Amelia gritó, y oprimió mi brazo: el vehículo invasor se había desplazado detrás de nosotros, oculto por el humo. El solo pensar en la repulsiva criatura que lo ocupaba fue suficiente para impulsarnos adelante, y medio corriendo, medio trastabillando, giramos en la esquina... ¡para encontrarnos con otro vehículo que bloqueaba el camino! Parecía cernirse sobre nosotros, a unos cinco o seis metros de altura.
Los marcianos que se nos habían adelantado estaban allí; algunos agachados en el suelo, otros girando frenéticos hacia todos lados buscando una forma de escapar.
En la parte posterior del horrendo vehículo, la brillante araña, mecánica se levantaba sobre sus patas de metal, con sus brazos largos y articulados, ya extendidos como látigos que se movieran lentamente.
—¡Corre! —le grité a Amelia—. ¡Por el amor de Dios, tenemos que escapar!
Amelia no respondió, pero aflojó la presión de su mano en mi brazo, dejó caer su bolso, y al instante cayó al suelo desvanecida. Me agaché a su lado y traté de reanimarla.
Tan sólo una vez miré hacia arriba, y vi al espantoso arácnido balanceándose entre la multitud de marcianos, con sus patas rechinando y sus tentáculos de metal sacudiéndose violentamente. Muchos de los marcianos habían caído al suelo debajo de la máquina, retorciéndose en agonía.
Me incliné hacia adelante sobre el cuerpo contraído de Amelia, y lo cubrí para protegerlo. Estaba apoyada sobre la espalda, y su rostro miraba hacia arriba sin expresión. Coloqué mi cara junto a la de ella y mi cuerpo a manera de escudo.
Entonces uno de los tentáculos de metal me atacó, se enroscó alrededor de mi cuello, y recibí la más espantosa descarga de energía eléctrica. Mi cuerpo se retorció de dolor ¡y la máquina me arrojó a un lado, lejos de Amelia!
Cuando caía al piso, sentí que el tentáculo se apartaba de mí dejándome una herida abierta en el cuello.
Permanecí boca arriba, con la cabeza caída hacia un lado y las extremidades paralizadas por completo.
La máquina avanzó, aturdiendo e hiriendo con sus brazos. Vi cómo enroscaba uno de éstos alrededor de la cintura de Amelia; la descarga de electricidad la volvió en sí, y pude ver que su rostro se convulsionaba, y de sus labios escapaba un grito horrible y lastimoso.
Vi entonces que el infame aparato había recogido a muchos de los marcianos que aturdiera y los llevaba presos en sus tentáculos relucientes, algunos conscientes y luchando, otros inertes.
La máquina volvía al vehículo madre.
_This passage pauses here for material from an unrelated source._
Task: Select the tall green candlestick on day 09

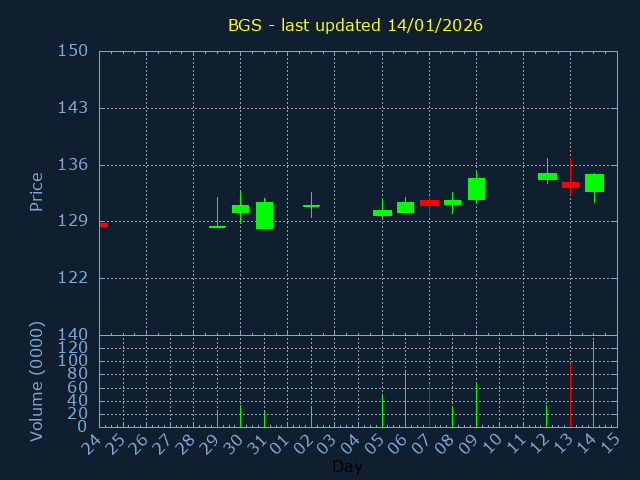Action: [476, 189]
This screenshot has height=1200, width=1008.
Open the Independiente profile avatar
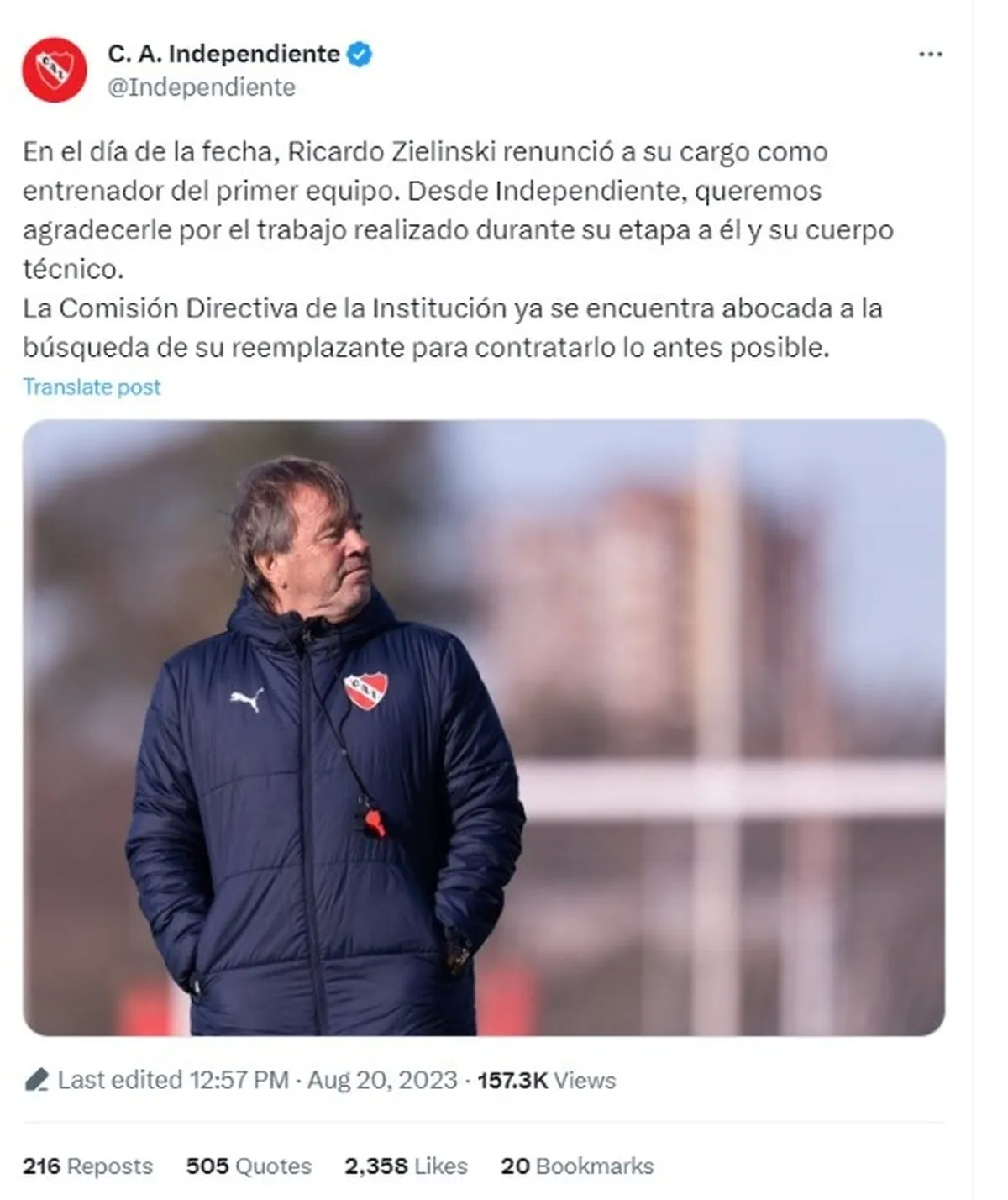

Desde mi lugar, alcanzaba a ver la cabina de control, y como último horror para mí, vi la cara de uno de esos seres abominables que habían iniciado esta invasión, mirándonos a través de una abertura en el blindaje. Era un rostro ancho y malvado, desprovisto de todo indicio de bondad. Un par de ojos grandes y pálidos contemplaban sin expresión la carnicería que estaba provocando. Eran ojos que miraban sin pestañear, ojos despiadados.
La araña mecánica había regresado al vehículo, arrastrando sus tentáculos detrás. Los marcianos que había atrapado estaban envueltos en chapas plegadas de metal tubular ensamblado. Amelia estaba entre ellos, sujeta por tres tentáculos, sin cuidado alguno de modo que su cuerpo estaba dolorosamente torcido. Todavía estaba consciente y me miraba.
Me fue imposible responderle cuando vi que abría la boca, y luego su voz repercutía estridente a través de los pocos metros que nos separaban. Una y otra vez gritó mi nombre.
Permanecí inmóvil, perdiendo sangre por la herida del cuello, y poco después vi que el vehículo invasor se alejaba, desplazándose con su extraño paso a través de los remolinos de humo y la mampostería hecha añicos de la ciudad devastada.